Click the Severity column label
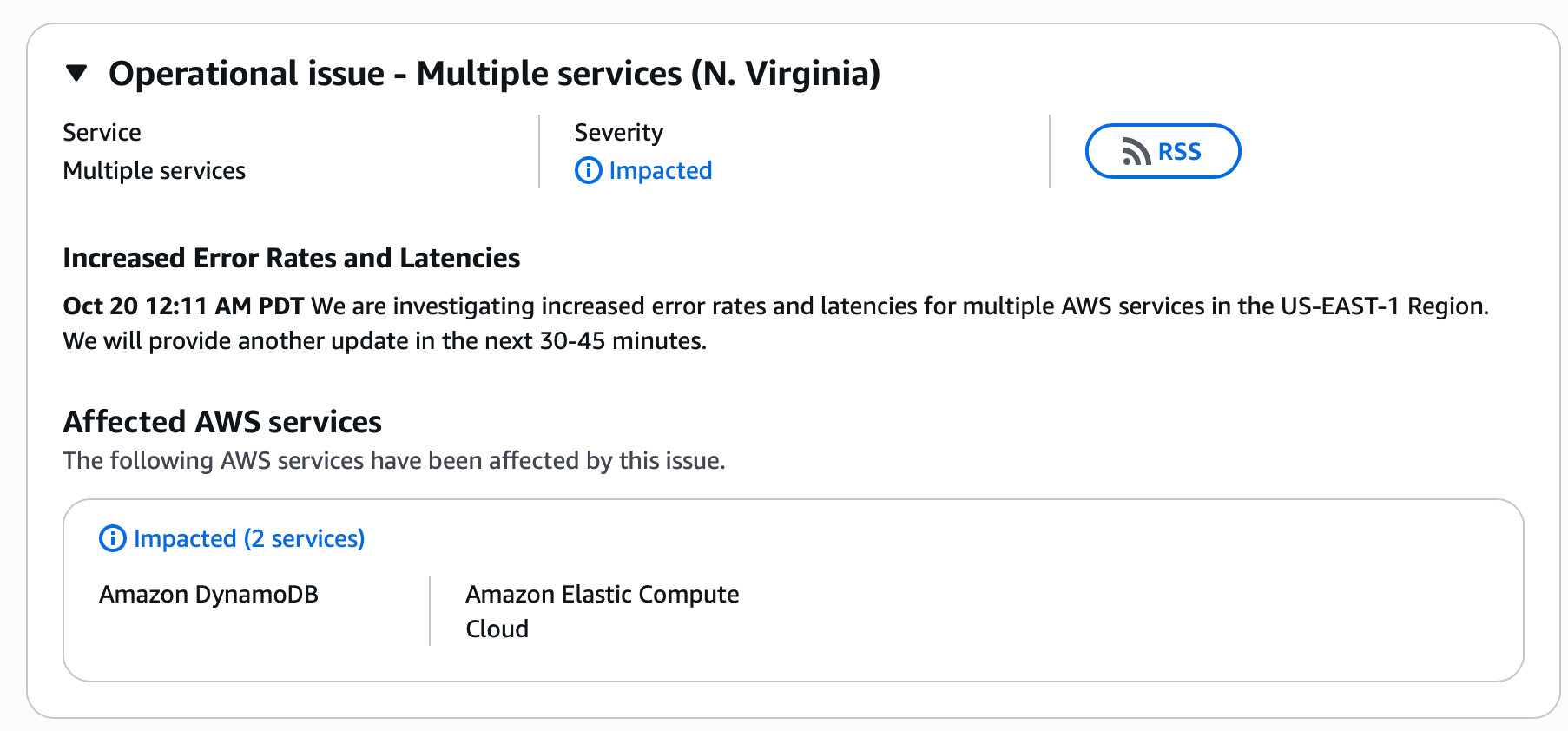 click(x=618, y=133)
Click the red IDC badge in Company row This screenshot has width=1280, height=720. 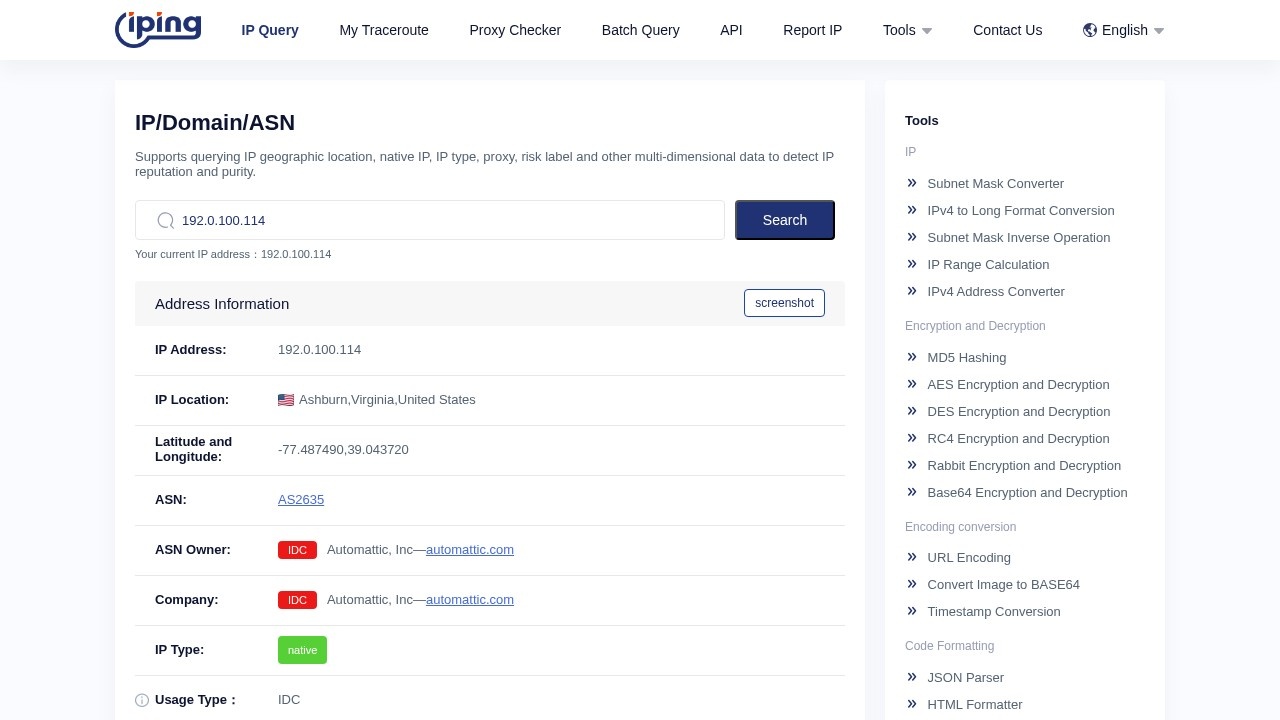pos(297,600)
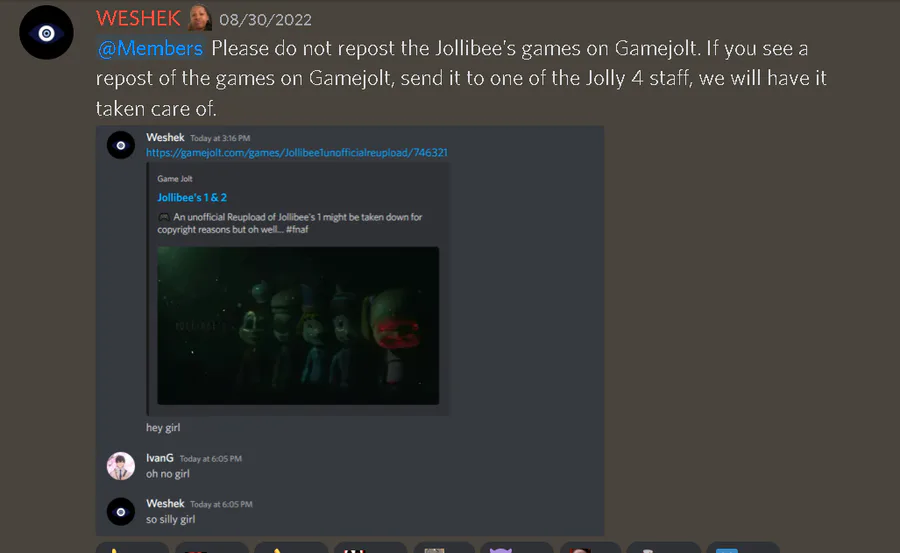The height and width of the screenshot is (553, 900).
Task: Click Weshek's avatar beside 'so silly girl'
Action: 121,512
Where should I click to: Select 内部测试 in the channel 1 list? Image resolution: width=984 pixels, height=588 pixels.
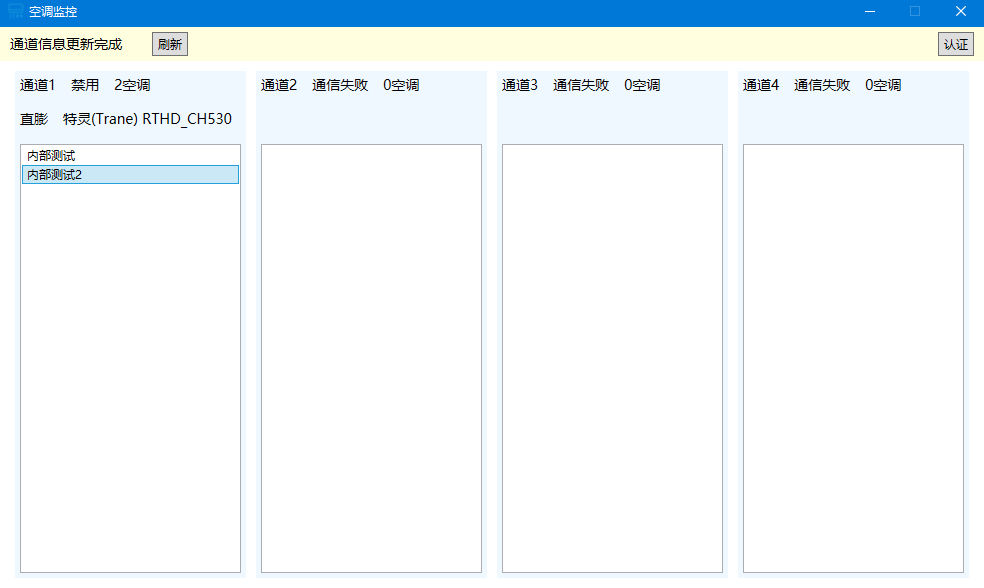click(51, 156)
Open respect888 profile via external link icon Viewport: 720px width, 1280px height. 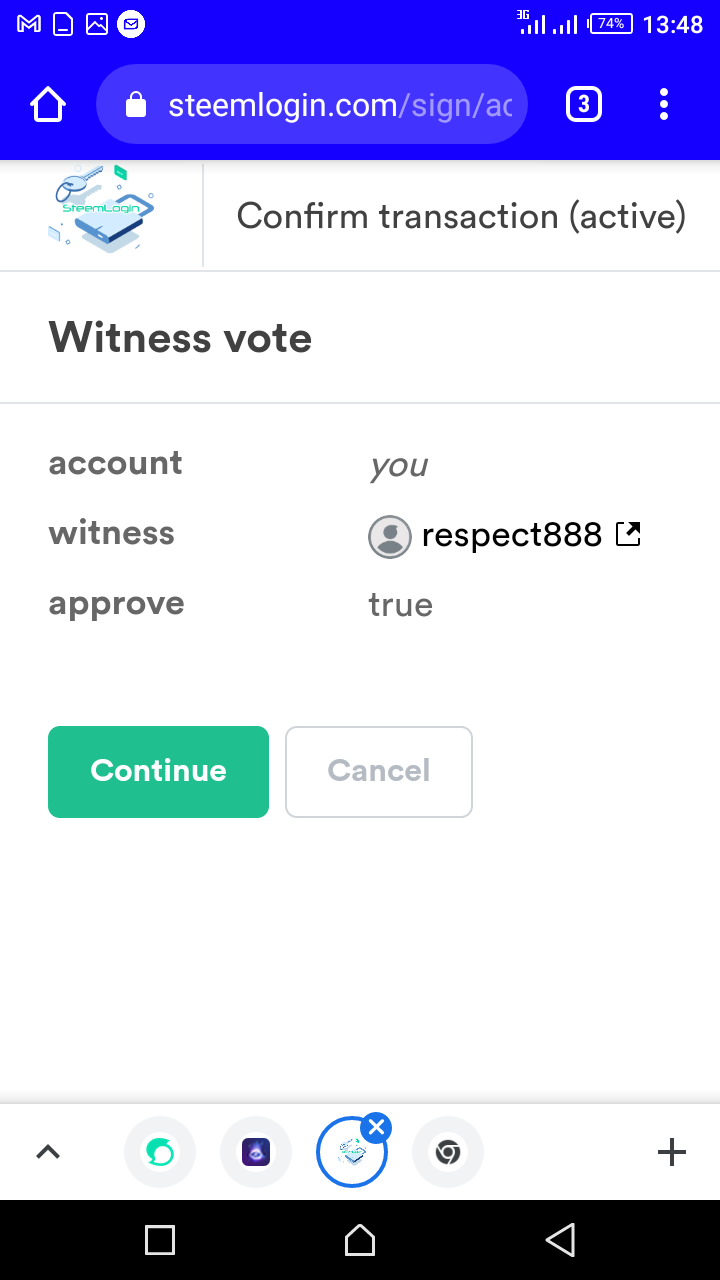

........

> TASK: Transcribe exactly, and without any pictures, each line from the one that holds "Where should I" through the final line of the material above.

> OUTPUT OF THE TASK:
Where should I click to: Select 内部测试 in the channel 1 list? Image resolution: width=984 pixels, height=588 pixels.
click(51, 156)
Open respect888 profile via external link icon Viewport: 720px width, 1280px height. 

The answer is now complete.